An NLP provider is a library to implements part-of-speech tagging, sentence segmentation, and word tokenization.

The default implementation is the pure-Go prose library, but the goal is to allow (fairly) seamless integration with non-Go libraries too (such as spaCy).

type IterTokenizer added in v2.28.3

type IterTokenizer struct {
	// contains filtered or unexported fields

IterTokenizer splits a sentence into words.

func NewIterTokenizer added in v2.18.0

func NewIterTokenizer(opts ...TokenizerOptFunc) *IterTokenizer

NewIterTokenizer creates a new iterTokenizer.

func (*IterTokenizer) Tokenize added in v2.28.3

func (t *IterTokenizer) Tokenize(text string) []string

Tokenize splits a sentence into a slice of words.

type SegmentResult

type SegmentResult struct {
	Sents []string

type TagResult

type TagResult struct {
	Tokens []tag.Token

type TaggedWord

type TaggedWord struct {
	Token tag.Token
	Line  int
	Span  []int

TaggedWord is a word with an NLP context.

type TokenTester added in v2.18.0

type TokenTester func(string) bool

type Tokenizer added in v2.18.0

type Tokenizer interface {
	Tokenize(string) []string

type TokenizerOptFunc added in v2.18.0

type TokenizerOptFunc func(*IterTokenizer)

func UsingContractions added in v2.18.0

func UsingContractions(x []string) TokenizerOptFunc

UsingContractions sets the provided contractions.

func UsingEmoticons added in v2.18.0

func UsingEmoticons(x map[string]int) TokenizerOptFunc

UsingEmoticons sets the provided map of emoticons.

func UsingIsUnsplittable added in v2.18.0

func UsingIsUnsplittable(x TokenTester) TokenizerOptFunc

UsingIsUnsplittable gives a function that tests whether a token is splittable or not.

func UsingPrefixes added in v2.18.0

func UsingPrefixes(x []string) TokenizerOptFunc

UsingPrefixes sets the provided prefixes.

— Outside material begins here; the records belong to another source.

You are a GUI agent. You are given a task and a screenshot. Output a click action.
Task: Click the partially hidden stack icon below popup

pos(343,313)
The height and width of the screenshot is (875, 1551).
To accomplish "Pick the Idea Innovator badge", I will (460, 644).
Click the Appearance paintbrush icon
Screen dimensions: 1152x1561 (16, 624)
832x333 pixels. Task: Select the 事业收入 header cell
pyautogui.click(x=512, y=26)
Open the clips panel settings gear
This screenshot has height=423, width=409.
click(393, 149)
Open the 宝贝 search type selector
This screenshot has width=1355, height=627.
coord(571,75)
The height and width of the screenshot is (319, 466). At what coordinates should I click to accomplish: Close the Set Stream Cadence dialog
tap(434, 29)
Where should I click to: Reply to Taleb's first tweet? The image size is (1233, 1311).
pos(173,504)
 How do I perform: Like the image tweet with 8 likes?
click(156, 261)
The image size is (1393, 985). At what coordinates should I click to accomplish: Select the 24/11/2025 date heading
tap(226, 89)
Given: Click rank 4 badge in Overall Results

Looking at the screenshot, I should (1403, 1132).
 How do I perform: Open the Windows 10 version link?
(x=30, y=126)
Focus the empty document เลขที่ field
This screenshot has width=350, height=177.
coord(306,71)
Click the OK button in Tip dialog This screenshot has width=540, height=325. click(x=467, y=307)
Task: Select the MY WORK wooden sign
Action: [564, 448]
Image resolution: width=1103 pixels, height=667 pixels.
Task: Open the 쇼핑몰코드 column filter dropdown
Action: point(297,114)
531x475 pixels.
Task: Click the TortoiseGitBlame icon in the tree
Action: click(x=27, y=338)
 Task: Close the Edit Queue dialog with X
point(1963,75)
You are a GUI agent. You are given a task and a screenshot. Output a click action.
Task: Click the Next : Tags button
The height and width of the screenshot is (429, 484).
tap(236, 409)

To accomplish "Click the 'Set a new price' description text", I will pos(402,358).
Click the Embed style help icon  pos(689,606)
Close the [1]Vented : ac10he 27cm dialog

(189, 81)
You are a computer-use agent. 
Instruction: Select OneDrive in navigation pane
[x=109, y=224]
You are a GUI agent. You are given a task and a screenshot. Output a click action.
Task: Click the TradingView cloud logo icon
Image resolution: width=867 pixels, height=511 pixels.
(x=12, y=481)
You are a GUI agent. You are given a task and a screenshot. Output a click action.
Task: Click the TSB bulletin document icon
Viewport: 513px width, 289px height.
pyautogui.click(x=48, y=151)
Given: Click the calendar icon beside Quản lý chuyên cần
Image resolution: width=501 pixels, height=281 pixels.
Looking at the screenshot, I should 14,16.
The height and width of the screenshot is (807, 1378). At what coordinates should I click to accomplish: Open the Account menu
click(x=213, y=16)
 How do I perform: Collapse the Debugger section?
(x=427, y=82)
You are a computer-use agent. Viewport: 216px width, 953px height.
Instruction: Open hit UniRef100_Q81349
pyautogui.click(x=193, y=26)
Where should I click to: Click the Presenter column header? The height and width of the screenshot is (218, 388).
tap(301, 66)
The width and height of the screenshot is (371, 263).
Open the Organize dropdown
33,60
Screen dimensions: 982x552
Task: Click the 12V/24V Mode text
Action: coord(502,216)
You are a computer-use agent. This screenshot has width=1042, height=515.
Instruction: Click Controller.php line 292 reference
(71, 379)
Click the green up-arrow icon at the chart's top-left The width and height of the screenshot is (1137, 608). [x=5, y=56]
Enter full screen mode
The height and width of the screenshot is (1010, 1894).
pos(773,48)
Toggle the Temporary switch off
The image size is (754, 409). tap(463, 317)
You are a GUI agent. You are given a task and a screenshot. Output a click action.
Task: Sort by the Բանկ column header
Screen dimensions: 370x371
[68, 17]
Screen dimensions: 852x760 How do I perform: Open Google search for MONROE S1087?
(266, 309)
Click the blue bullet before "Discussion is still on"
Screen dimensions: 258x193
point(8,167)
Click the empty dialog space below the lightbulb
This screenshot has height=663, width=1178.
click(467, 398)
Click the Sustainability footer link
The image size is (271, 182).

func UsingSanitizer added in v2.18.0

func UsingSanitizer(x *strings.Replacer) TokenizerOptFunc

UsingSanitizer sets the provided sanitizer.

func UsingSpecialRE added in v2.18.0

func UsingSpecialRE(x *regexp.Regexp) TokenizerOptFunc

UsingSpecialRE sets the provided special regex for unsplittable tokens.

func UsingSplitCases added in v2.18.0

func UsingSplitCases(x []string) TokenizerOptFunc

UsingSplitCases sets the provided splitCases.

func UsingSuffixes added in v2.18.0

func UsingSuffixes(x []string) TokenizerOptFunc

UsingSuffixes sets the provided suffixes.